Если для того, чтобы объединить группу светских людей, необходим эдакий основательный коллективный эгоизм, своего рода защита против скуки, то, без сомнения, никогда еще свет не знал большей скуки, чем та, что обуревала стариков в 1750-е годы. Именно у представителей этого поколения отвращение к жизни достигло апогея. Между ними и бездонной пропастью, именуемой скукой, не оставалось никакого барьера. Может, религия? Но почти все эти люди перестали верить еще на исходе отрочества. Мадам Дюдеффан, живя в монастыре, произносила безбожные речи перед подругами. Дабы наставить ее на путь истинный, семейство отправило к ней самого Масийона[69]. Прелат выслушал малышку, излагающую свои взгляды, и искренне сказал: «Она очаровательна», но поскольку аббатиса настойчиво вопрошала, какие книги следует давать послушнице, Масийон добавил: «Дайте ей катехизис за пять су», и больше из него ничего было вытянуть нельзя. Девочка так и не обрела веру. Подруги были ей под стать. Как-то маршал Люксембург, открыв наугад Библию, сказал: «Какой стиль! Фи, какой ужасный стиль!», и шутка имела большой успех. В самом деле, в истинной религии есть такой пыл и такая серьезность, что эти дамы были шокированы.
Если бы еще они тяготели к иному пылу и иной серьезности, свойственным, к примеру, салону-конкуренту, хозяйкой которого была мадемуазель де Леспинас[70], то, возможно, обрели бы вкус к тому, что именуется ныне «философией». Но философы вызывали у них ужас. О Руссо, как и о Библии, они с удовольствием сказали бы: «Какой стиль! Фи, какой ужасный стиль!» Когда Вольтер набрасывается на религию, мадам Дюдеффан укоряет его: это дурно. Когда Д’Аламбер[71] увлекается политикой, она отталкивает его: «Некоторые статьи грешили тенденциозностью, и сдается мне, что здравый смысл ему в этих случаях отказывал». Нет, она не принадлежит ни к поколению энциклопедистов, ни к поколению мадам де Ментенон[72], она из переходного, промежуточного поколения, лишенного ритуалов и этикета времен Людовика XIV, которые могли бы занять и заполнить жизнь, и в то же время еще не открывшего для себя того, чем станут жить Руссо и позднее романтики, – радости живых чувств; она из поколения, знавшего одну лишь страсть – отвращение ко всякой страсти.

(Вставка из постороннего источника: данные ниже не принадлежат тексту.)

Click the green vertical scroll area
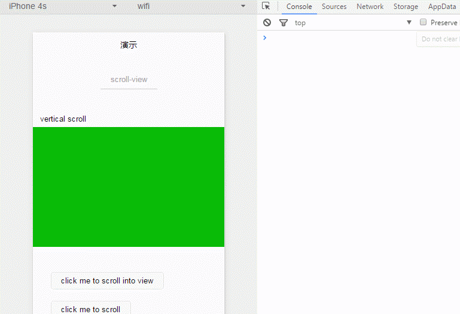(x=129, y=186)
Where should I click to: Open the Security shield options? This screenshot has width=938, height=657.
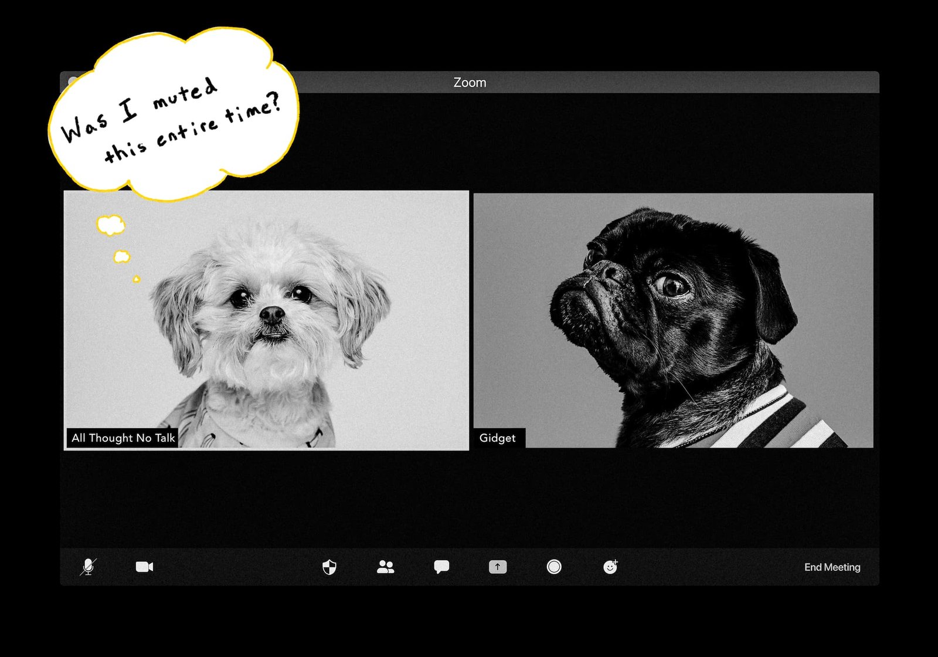[329, 567]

Любовь в браке представляется им нелепостью – впрочем, не большей, чем любовь как таковая. Молодость этих женщин пришлась на времена Регентства, когда любая связь длилась не более двух недель. Ровно столько длилась связь мадам Дюдеффан с регентом, и когда она еще вспоминает о ней, что бывает не часто, то удивляется ее длительности. В двадцать лет она вышла замуж за господина Дюдеффана, капитана драгун, блестящего офицера; они были бы прекрасной парой, «если бы не характеры», как писала она. Муж наскучил ей уже в первые недели брака, она находила, что он «предупредителен с ней до отвращения», и довольно скоро она стала изменять ему. Когда она приняла от регента содержание в шесть тысяч ливров, муж решил, что это переходит всякие границы, и расстался с ней навсегда. Она перепробовала множество любовников, но никем не осталась довольна. Все мужчины, по ее мнению, были фальшивыми, им недоставало естественности и все они (позволим себе грубое слово) зануды. В конце концов, за неимением лучшего, она согласилась заключить своего рода удобный союз с президентом парижского парламента Эно[73], бывшим записным красавцем, чуть поувядшим, но хорошо образованным и приятным в общении. Он был умен, но не слишком учтив, она никогда его не любила; он ее, впрочем, тоже. Главная любовь в жизни Эно – мадемуазель де Кастельморон, особа кроткая и неприметная. Мадемуазель де Кастельморон наполняет его нежностью, мадам Дюдеффан развлекает, и он нуждается в обеих. Как забавно читать письма, которыми обмениваются эти нелюбящие любовники во время поездки мадам Дюдеффан на воды в Форж-Лез-О. Как-то вечером, после обильной трапезы президента охватила нежность, несвойственная этой паре, и он ей написал:
«Должен признаться, если бы мне было известно, где Вы находитесь, я немедля отправился бы к Вам. Погода стояла самая прекрасная, какую только можно себе вообразить, луна была великолепна, и казалось, даже мой сад вопрошал о Вас, но, как писал Полиевкт, зачем говорить о подобных вещах сердцам, коих не коснулся Бог? Я сожалел о Вас еще более, поскольку приписывал Вам чувства, которые одно Ваше присутствие могло бы разрушить».